しかし一方で、不動産は常にリスクを伴っているものです。将来にわたって維持・管理のための費用が発生すること、また空き室が生まれることによる収入減のリスクがあることを忘れないでください。ここからは、そのようなリスクを予測するための基本的な考え方・情報収集法をご紹介します。


まずは賃貸需要が見込めるかどうかを知ろう

賃貸不動産も他の市場と同様に、需要と供給のバランスから成り立っています。需要が少なく供給過多の状態になってしまうと、空き室が生まれる可能性が高くなりますね。この場合の需要とは、そこに住みたいと思う人達がどれだけ多いか、ということです。いくつか例を挙げてみましょう。

①都心に近く通勤圏内である
都市中心部やその周辺では当然の事ながら人口が集中しますから、多くの需要が見込まれます。ただし中心となる都市が景気減速などで衰退し始めると、徐々に人が離れていくことがあるでしょう。

②周辺に大学等があり学生が多い
学生は利便性を考えて学校周辺に住むことが多く、一定の需要があると考えられます。ただ一方で学生は卒業・就職により数年で退去していきますので、空室が生まれる確率は高いと言えますね。また学校の移転等があると、一気に需要が少なくなるリスクもはらんでいます。

③住環境が良く人気のあるエリアである
ショッピングに便利・緑豊かな公園がある・治安が良い等で住環境が優れたエリアでは、主にファミリー層の需要が多いでしょう。ファミリー層は単身者に比べて比較的高い賃料が設定できることや、居住期間が長いため安定した家賃収入が見込めるといった利点があります。ただいったん空室が生まれてしまうと、場合によってはなかなか入居者が決まらず空室が長期化するといったデメリットも考えられますね。

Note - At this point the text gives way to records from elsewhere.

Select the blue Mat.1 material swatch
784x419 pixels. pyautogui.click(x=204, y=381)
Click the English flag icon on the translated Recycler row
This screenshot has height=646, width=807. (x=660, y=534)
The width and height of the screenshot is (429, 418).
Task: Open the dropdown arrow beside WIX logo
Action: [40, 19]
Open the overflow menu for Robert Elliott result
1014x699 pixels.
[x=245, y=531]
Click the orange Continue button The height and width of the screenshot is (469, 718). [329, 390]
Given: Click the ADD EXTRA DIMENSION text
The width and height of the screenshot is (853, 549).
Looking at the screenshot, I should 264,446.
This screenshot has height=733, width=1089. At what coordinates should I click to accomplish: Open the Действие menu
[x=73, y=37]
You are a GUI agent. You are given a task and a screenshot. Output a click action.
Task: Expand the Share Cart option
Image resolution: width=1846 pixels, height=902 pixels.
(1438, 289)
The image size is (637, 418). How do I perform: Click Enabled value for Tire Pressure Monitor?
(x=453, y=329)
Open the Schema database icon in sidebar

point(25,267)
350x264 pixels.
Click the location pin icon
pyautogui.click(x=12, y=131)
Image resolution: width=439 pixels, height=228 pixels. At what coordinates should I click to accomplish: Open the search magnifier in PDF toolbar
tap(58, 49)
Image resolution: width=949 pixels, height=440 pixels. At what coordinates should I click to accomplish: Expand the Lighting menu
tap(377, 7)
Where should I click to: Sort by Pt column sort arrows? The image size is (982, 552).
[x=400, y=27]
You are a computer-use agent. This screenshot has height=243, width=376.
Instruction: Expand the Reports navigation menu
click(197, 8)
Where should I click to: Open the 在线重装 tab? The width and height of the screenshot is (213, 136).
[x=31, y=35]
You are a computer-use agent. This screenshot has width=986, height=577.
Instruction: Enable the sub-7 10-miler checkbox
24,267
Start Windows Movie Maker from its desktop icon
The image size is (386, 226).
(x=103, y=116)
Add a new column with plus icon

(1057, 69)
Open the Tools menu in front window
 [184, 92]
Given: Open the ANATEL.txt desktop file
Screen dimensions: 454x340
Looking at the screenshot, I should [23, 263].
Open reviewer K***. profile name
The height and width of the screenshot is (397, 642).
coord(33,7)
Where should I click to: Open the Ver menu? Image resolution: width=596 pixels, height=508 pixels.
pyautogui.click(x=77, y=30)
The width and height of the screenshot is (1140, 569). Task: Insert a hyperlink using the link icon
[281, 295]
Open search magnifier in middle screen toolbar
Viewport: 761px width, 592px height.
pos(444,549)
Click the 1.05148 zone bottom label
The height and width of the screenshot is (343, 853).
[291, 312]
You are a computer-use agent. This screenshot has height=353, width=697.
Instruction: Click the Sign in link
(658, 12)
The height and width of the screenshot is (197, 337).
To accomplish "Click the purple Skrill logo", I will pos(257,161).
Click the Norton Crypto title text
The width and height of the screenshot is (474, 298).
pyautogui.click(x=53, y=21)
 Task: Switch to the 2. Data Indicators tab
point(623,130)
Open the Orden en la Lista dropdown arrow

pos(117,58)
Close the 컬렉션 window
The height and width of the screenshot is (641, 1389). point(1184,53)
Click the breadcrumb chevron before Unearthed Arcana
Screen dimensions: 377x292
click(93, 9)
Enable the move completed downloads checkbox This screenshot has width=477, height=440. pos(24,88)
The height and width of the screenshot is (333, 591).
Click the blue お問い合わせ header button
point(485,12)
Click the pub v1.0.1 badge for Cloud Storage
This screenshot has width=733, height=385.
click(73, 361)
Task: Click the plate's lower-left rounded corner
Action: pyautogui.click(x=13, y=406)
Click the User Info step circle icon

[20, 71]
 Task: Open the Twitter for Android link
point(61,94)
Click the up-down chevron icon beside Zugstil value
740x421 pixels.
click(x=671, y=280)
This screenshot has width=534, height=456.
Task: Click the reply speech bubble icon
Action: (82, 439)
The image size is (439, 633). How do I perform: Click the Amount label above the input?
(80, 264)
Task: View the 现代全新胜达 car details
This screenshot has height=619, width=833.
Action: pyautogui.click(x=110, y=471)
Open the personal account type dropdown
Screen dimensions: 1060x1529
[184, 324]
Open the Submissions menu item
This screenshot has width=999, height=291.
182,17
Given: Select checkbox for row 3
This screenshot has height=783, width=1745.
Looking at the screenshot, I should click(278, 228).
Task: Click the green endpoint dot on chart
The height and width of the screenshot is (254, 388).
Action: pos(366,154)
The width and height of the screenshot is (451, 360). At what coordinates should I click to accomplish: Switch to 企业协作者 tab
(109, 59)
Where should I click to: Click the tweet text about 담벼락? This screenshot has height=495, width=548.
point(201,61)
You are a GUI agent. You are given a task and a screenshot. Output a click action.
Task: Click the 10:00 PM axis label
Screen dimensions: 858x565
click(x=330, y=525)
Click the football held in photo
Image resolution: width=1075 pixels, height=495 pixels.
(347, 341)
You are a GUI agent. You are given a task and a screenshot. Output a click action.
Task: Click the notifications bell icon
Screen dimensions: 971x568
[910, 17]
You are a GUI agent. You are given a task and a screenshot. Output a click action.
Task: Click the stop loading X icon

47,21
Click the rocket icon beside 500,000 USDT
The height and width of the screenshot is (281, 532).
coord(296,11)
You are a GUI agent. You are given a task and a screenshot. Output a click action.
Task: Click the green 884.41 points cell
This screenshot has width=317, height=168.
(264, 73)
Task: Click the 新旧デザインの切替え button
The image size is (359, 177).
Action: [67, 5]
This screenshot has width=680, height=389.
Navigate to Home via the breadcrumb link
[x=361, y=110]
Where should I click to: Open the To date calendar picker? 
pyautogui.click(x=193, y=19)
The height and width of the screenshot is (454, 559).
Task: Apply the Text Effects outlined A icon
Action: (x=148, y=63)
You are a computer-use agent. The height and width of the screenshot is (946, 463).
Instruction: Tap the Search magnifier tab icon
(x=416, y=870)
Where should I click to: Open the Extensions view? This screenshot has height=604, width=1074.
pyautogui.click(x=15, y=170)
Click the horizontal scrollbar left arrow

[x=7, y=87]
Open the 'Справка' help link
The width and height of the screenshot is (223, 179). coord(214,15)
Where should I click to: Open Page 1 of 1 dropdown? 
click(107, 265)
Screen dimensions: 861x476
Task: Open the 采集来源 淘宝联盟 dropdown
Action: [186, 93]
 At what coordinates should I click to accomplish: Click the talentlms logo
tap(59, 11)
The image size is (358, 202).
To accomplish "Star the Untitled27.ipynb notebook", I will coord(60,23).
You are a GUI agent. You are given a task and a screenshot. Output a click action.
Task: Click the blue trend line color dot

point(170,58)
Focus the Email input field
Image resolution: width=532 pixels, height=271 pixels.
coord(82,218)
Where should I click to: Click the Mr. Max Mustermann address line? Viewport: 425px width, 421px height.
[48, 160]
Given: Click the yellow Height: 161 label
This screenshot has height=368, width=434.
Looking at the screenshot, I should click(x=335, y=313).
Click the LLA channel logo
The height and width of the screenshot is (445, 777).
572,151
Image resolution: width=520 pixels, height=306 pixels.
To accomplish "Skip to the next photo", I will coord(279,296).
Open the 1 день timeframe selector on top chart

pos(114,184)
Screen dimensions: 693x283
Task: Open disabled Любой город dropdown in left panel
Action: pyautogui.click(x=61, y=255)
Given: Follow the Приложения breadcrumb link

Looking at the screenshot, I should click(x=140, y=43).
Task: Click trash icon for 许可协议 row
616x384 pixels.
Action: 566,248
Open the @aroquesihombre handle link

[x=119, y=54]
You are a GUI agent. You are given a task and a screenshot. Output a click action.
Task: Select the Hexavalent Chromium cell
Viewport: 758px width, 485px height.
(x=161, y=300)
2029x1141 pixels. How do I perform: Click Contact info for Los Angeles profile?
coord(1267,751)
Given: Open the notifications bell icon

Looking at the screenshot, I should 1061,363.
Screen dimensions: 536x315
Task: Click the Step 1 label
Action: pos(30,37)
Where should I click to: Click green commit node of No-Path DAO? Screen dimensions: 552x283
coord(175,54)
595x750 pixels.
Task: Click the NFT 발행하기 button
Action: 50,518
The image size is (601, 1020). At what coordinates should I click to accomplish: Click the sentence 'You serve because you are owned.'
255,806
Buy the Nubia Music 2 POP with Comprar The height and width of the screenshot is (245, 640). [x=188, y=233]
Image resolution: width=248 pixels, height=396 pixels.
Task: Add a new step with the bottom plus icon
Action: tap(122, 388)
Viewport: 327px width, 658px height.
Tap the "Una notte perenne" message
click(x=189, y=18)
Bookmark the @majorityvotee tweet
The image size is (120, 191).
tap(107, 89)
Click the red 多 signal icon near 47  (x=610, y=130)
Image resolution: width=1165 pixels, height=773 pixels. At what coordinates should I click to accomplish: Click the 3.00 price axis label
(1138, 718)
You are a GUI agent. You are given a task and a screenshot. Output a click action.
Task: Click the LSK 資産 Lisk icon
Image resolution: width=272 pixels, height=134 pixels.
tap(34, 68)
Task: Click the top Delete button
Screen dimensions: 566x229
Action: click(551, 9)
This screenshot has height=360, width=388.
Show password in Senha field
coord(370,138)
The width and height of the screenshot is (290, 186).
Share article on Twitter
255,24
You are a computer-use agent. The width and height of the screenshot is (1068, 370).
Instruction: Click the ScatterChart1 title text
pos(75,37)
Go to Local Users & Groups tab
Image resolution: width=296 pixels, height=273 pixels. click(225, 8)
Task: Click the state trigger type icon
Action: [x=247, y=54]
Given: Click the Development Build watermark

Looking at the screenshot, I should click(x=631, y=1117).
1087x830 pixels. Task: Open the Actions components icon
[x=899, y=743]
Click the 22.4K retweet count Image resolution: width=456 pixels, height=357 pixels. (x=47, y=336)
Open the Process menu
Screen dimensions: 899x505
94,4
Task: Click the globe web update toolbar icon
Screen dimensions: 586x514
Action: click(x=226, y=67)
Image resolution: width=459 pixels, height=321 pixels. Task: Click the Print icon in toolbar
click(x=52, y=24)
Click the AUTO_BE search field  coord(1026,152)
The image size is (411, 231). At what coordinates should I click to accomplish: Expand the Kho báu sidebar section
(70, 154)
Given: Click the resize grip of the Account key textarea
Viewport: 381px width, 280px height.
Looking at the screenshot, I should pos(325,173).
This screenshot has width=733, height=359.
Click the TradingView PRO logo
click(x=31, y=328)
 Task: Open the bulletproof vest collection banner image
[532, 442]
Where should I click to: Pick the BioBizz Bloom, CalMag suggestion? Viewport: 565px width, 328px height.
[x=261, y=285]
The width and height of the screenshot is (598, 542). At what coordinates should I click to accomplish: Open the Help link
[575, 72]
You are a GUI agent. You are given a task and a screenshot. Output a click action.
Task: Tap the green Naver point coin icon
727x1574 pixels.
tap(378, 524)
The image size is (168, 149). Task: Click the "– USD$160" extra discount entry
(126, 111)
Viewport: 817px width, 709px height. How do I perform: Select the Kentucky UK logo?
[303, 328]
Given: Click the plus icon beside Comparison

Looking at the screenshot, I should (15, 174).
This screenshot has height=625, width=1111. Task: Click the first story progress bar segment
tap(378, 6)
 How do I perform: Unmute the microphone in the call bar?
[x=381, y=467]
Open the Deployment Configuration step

こういった観点から、所有する不動産にニーズがあるかどうかを知りましょう。


人口統計で人の動きを知ろう

いま日本では少子高齢化が急速に進んでいて、全国の人口も減少傾向にあります。人口が減れば賃貸不動産の需要も当然の事として減っていきますから、市場は縮小傾向にあるというのが現実です。ただその中でも、地域別に見ると流入が多く将来にわたって人口増加がみられるエリアもあることも事実。そのような傾向をデータで示してくれるのが、国や各市町村等で集計している人口統計です。ほとんどの場合、自治体ホームページで公開されていますからチェックしてみましょう。年度ごとの推移で増加しているかどうか、年齢別人口のバランスが良いかといった観点から見てみると、その地域の将来像がわかるでしょう。


地価公示で不動産価値の推移を知る

地価公示とは毎年1月1日を基準日として土地の適正な価格を調査・発表する制度です。ここで注意していただきたいのですが、土地の価格と賃料は必ずしも比例するものではありません。しかし各々の地域の標準的な土地を継続的に調査していますので、不動産価値の推移を知るには良い指標だと言えます。国土交通省の土地総合情報システムのホームページで、全国の地点を検索することができます。同じ地点について過去10年くらいの価格推移を見てみると、その地域の将来性を予測することができるのではないでしょうか。